By providing higher-quality training data, OriginFlow aims to unlock a vast market for robots in non-standardized environments, positioning itself as a key infrastructure provider, or "picks and shovels" play, in the race to build truly intelligent machines. The 500 million RMB investment values this data-centric approach over building the robots themselves.
A New Data Paradigm
The core of OriginFlow's technology, developed by 25-year-old Tsinghua University PhD candidate Qin Shentao, is the "NeuroScale" paradigm. It bypasses the limitations of purely vision-based data collection, which struggles with object occlusion and cannot directly measure the force or tactile feedback crucial for complex manipulation tasks. By tapping directly into nerve signals, the system captures the user's intent and physical interaction with an object.
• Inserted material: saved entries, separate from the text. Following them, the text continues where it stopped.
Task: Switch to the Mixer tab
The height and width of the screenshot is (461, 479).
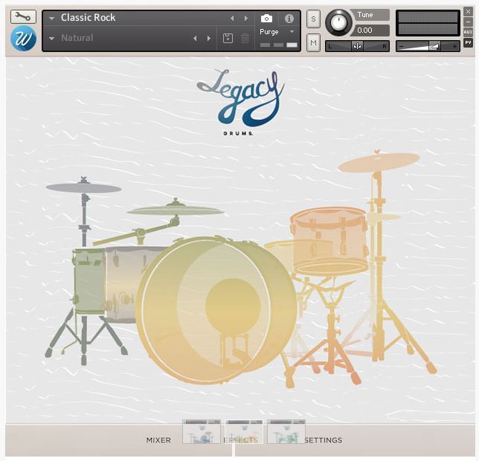Action: [158, 440]
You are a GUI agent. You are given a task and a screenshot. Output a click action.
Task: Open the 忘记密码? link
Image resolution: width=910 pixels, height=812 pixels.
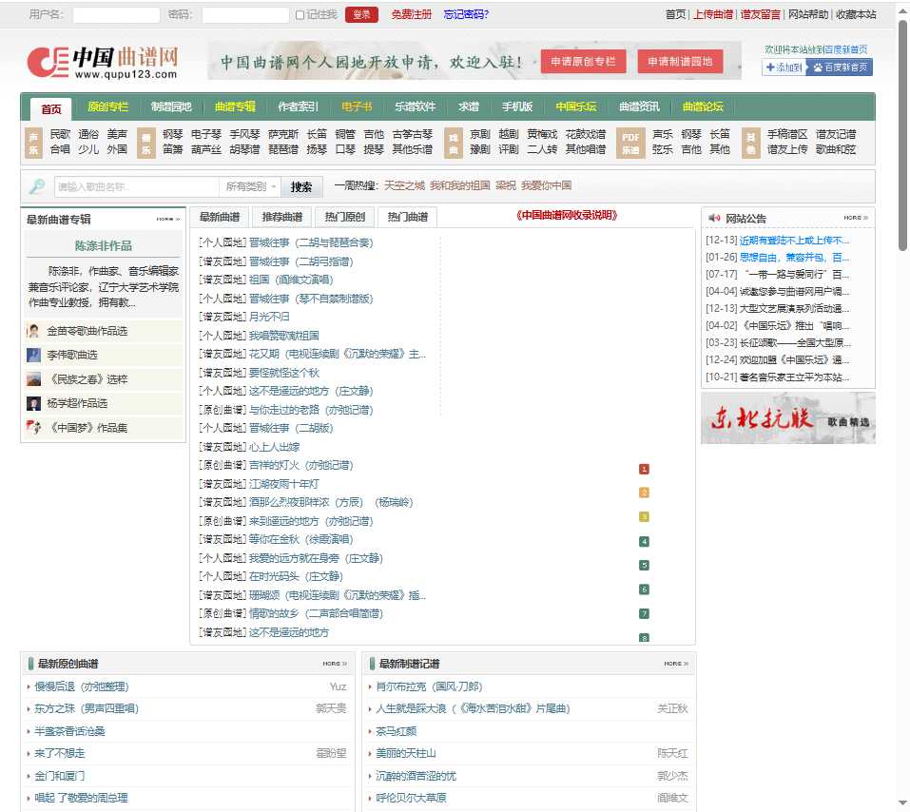466,14
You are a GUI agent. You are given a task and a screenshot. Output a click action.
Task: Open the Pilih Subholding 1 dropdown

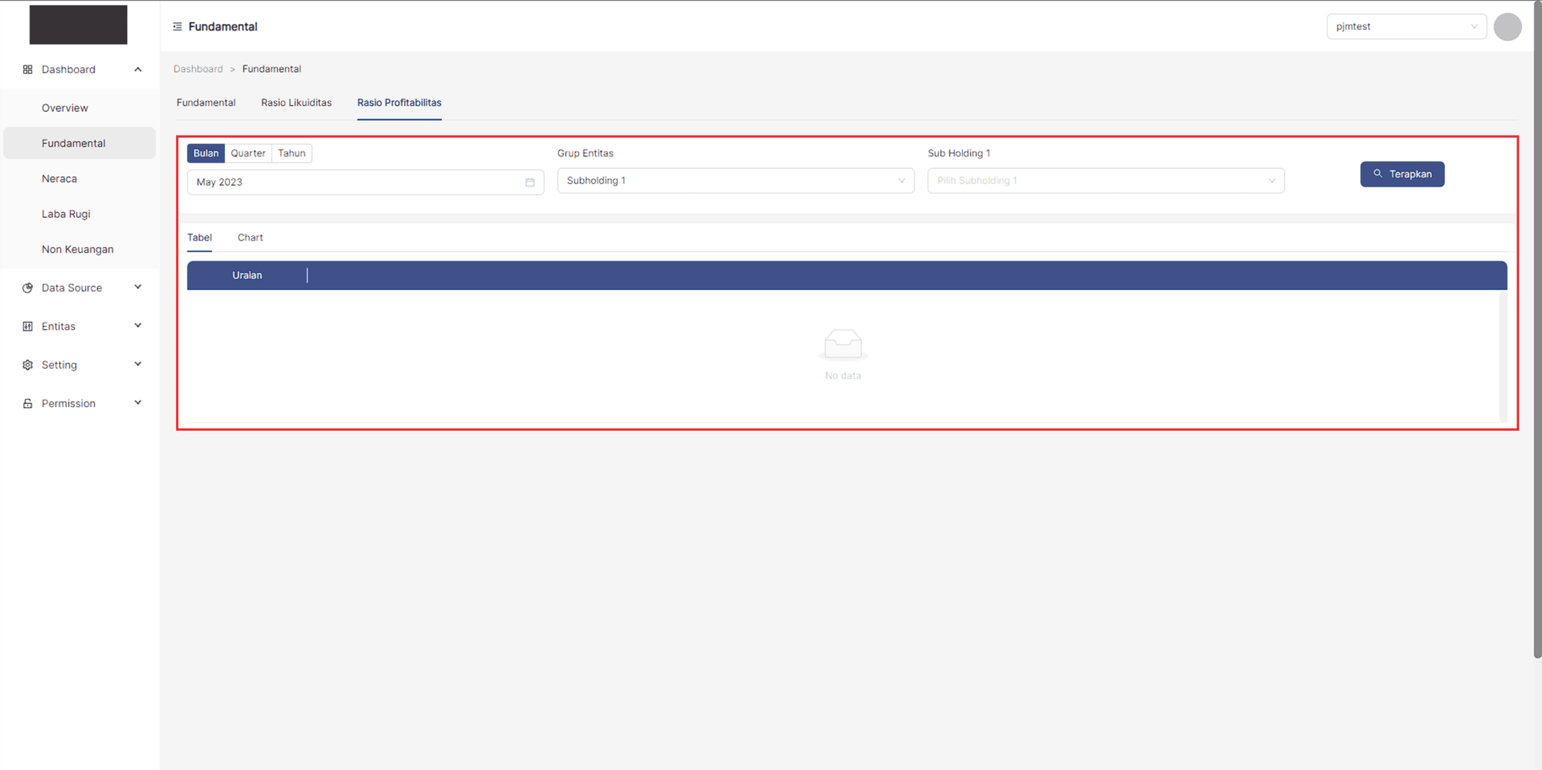tap(1105, 181)
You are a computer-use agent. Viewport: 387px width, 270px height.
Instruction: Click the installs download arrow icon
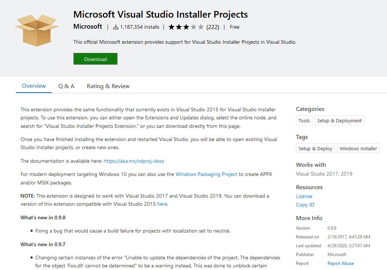tap(116, 27)
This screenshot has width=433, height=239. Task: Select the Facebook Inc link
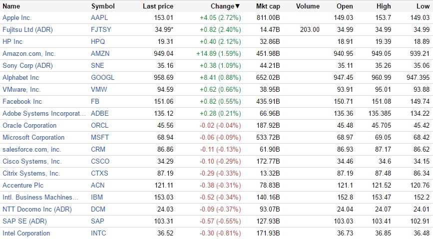(22, 101)
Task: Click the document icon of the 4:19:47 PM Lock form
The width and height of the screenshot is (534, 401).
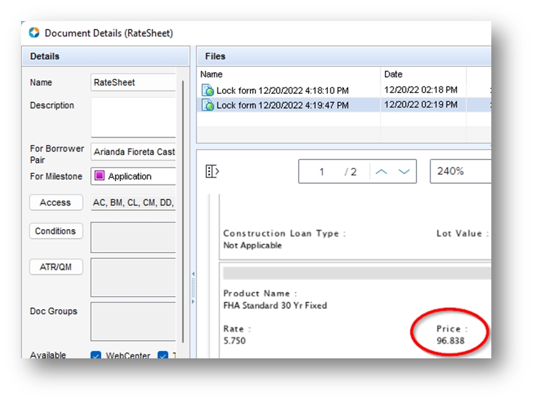Action: [x=208, y=105]
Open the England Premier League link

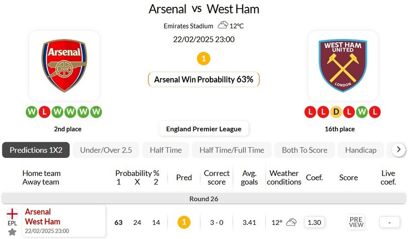(204, 129)
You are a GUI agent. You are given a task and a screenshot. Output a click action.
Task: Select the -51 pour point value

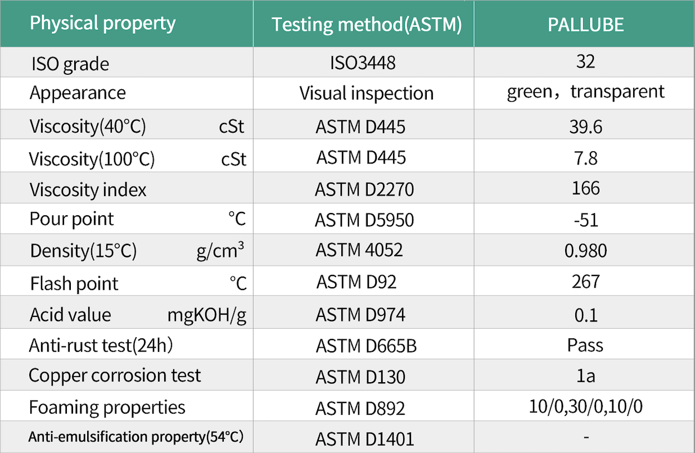[585, 220]
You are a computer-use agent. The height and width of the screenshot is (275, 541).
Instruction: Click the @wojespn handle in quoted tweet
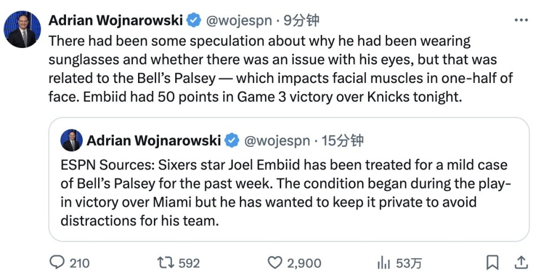[x=277, y=141]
This approach has the potential to drastically improve robot dexterity, a challenge highlighted by recent developments in the broader logistics automation sector. While companies like Locus Robotics are expanding capabilities through acquisitions to improve grasping, as noted in a recent report, OriginFlow is tackling the problem at the data source. The company claims to have reduced the cost of its sEMG data-collection hardware to the thousand-yuan level (roughly $140), a key prerequisite for mass adoption and large-scale data gathering.
From Lab to Market
OriginFlow is positioning itself not as a competitor to robot manufacturers like Boston Dynamics or Figure AI, but as a crucial enabler for the entire industry. The investor lineup reflects a clear go-to-market strategy. The strategic buy-in from 58.com, a major online marketplace for local services, points to a direct application in domestic settings. OriginFlow can leverage 58.com's network to collect vast amounts of data on high-frequency, non-standard tasks like cleaning, cooking, and sorting, building a valuable skills database for home-service robots.
The significant funding for a data-centric firm mirrors a broader trend in AI, where access to high-quality, proprietary data is becoming a key differentiator. Enterprise AI platform Unframe recently raised $50 million on the back of strong demand from companies looking to move AI projects into production, underscoring the market's appetite for solutions that bridge the gap between AI ambition and real-world execution.
However, as a five-month-old company, OriginFlow faces significant hurdles. The robustness of its technology must be proven in complex, real-world environments like factory floors with electromagnetic interference. Furthermore, it must establish a durable business model that avoids becoming a one-time hardware vendor, ensuring its data and models remain indispensable to large-scale robot manufacturers over the long term.
This article is for informational purposes only and does not constitute investment advice.